Cette plénitude des origines vécue depuis toujours l’a marqué à jamais, elle signe ses œuvres, chaque volume de ses sculptures, dans leurs courbes et leurs arrondis, leur douceur lisse propre au corps féminin. Outre les Nabis dont il se sent proche et Antoine Bourdelle avec lequel il se lie d’amitié, il a pour ami de toujours Maurice Denis. Ce dernier disait que Maillol est un classique primitif. Une petite statue en bronze, exécutée vers 1900-1901, Eve à la pomme, annonce les magistrales statues à venir. La pureté, la clarté, la limpidité de son métier et de sa pensée, ce qu’il y a d’éternel en lui, pour reprendre les mots d’Octave Mirbeau, tout est déjà présent ici comme dans une totalité en attente de s’exprimer davantage.

Aristide Maillol, né en 1861 à Banyuls, a commencé tôt à dessiner au musée de Perpignan, s’initiant en même temps à la sculpture.
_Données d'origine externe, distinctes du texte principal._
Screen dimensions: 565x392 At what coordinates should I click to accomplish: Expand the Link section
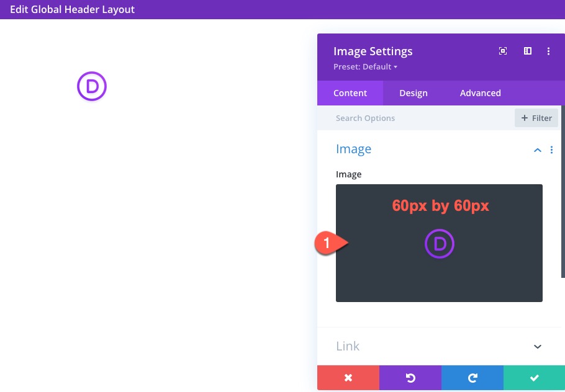pos(537,346)
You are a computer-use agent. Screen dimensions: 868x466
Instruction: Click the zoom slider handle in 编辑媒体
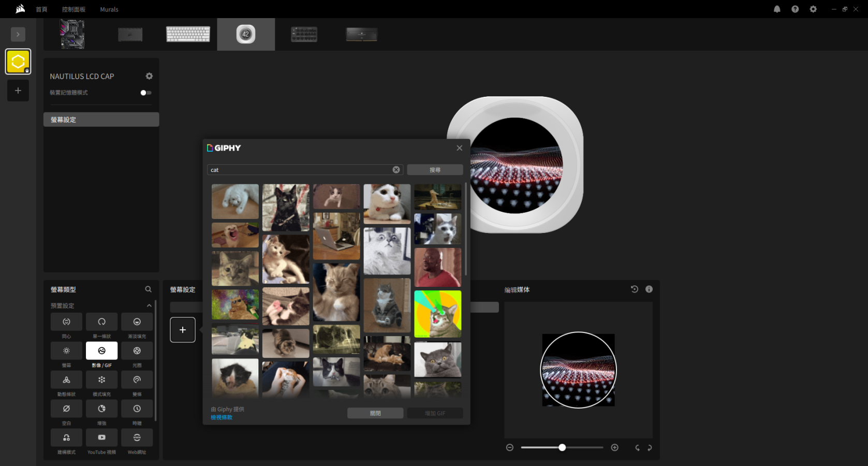562,447
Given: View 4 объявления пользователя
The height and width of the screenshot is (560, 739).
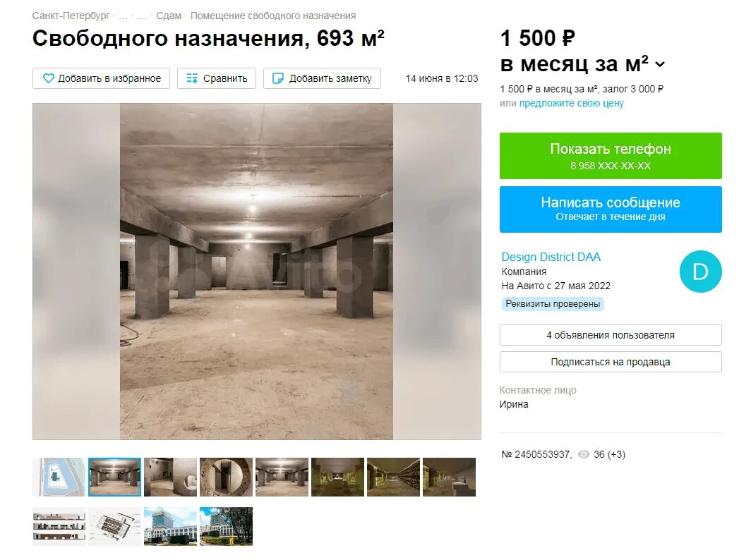Looking at the screenshot, I should 611,335.
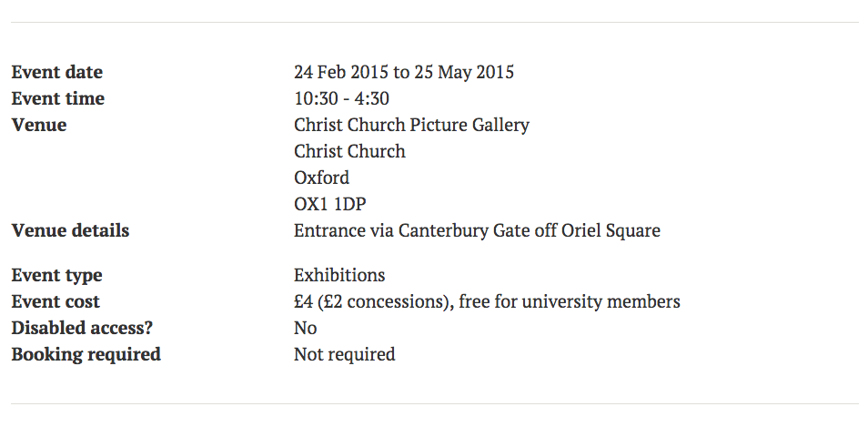The height and width of the screenshot is (427, 868).
Task: Click the 'Christ Church Picture Gallery' venue name
Action: click(411, 126)
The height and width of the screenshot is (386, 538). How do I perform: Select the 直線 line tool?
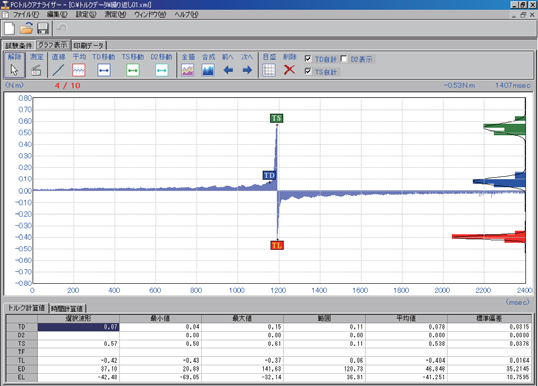58,70
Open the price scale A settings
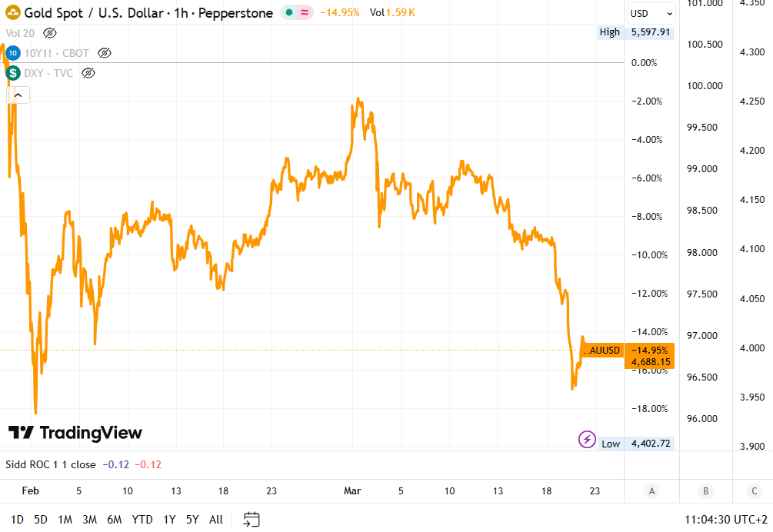 pos(651,491)
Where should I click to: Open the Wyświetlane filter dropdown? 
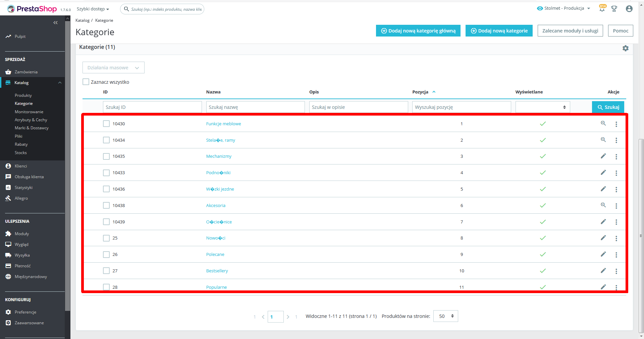click(x=543, y=107)
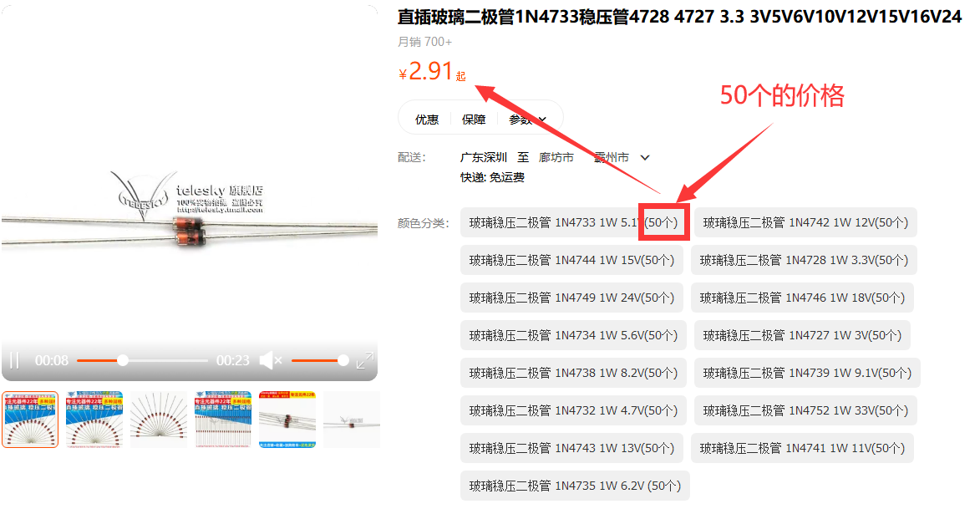Choose the 1N4735 1W 6.2V variant
Image resolution: width=980 pixels, height=509 pixels.
point(575,486)
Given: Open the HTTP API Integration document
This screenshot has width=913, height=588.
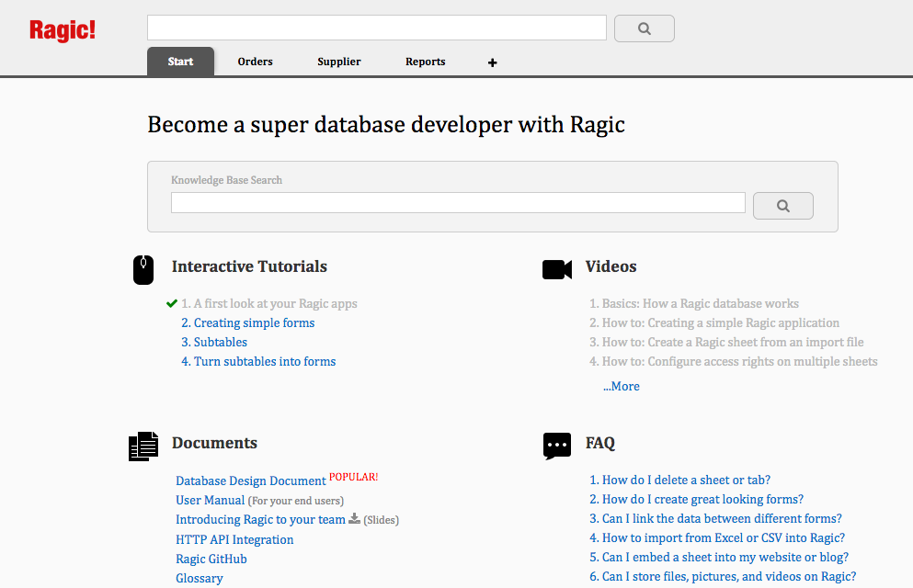Looking at the screenshot, I should [235, 539].

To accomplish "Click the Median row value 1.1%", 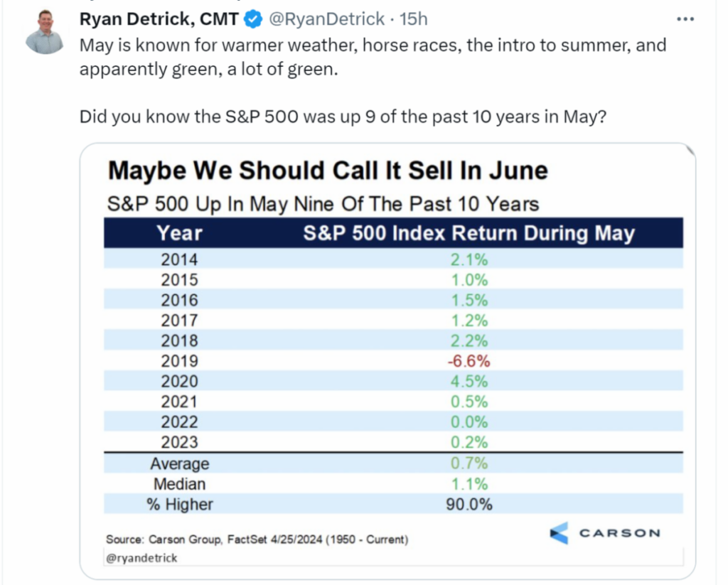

En 1885, il est admis aux Beaux-arts de Paris, dans l’atelier de Cabanel. Le Salon de 1890 le fait connaître. Bien qu’abandonnée au profit de la sculpture, la carrière de peintre qu’il avait ambitionnée initialement lui aura beaucoup appris, car en plantant mon chevalet dans la nature, j’ai dû la regarder. Une nature que Maillol ne cessera d’admirer et dont il s’inspirera en permanence.
Il a également deux autres maîtres, Puvis de Chavannes et Gauguin. Les tableaux de ces années-là offrent au demeurant de belles recherches plastiques, des aplats suggestifs, un style évoquant le synthétisme, l’impressionnisme et le divisionnisme. Ces innovations sont manifestes de diverses manières, avant tout dans ses portraits en général de profil, alliant lumière, pureté de la ligne, finesse et harmonie des coloris, faible profondeur sans nulle perte d’expressivité (Jeune femme au chapeau, 1891 ; Femme à l’ombrelle, 1892).
Mais assez vite, se qualifiant de brodeur, il va à plusieurs reprises exposer ses tapisseries. Il aime ces matières qui lui donnent un réel plaisir et lui permettent de faire appel à ses multiples talents. Il excelle dans la taille du bois, la céramique, la broderie, la gravure et toutes ses études de nu au fusain ou au graphite qui remplissent ses carnets de croquis témoignent de sa virtuosité à saisir proportions, attitudes, volumes et les appliquer dans ses œuvres.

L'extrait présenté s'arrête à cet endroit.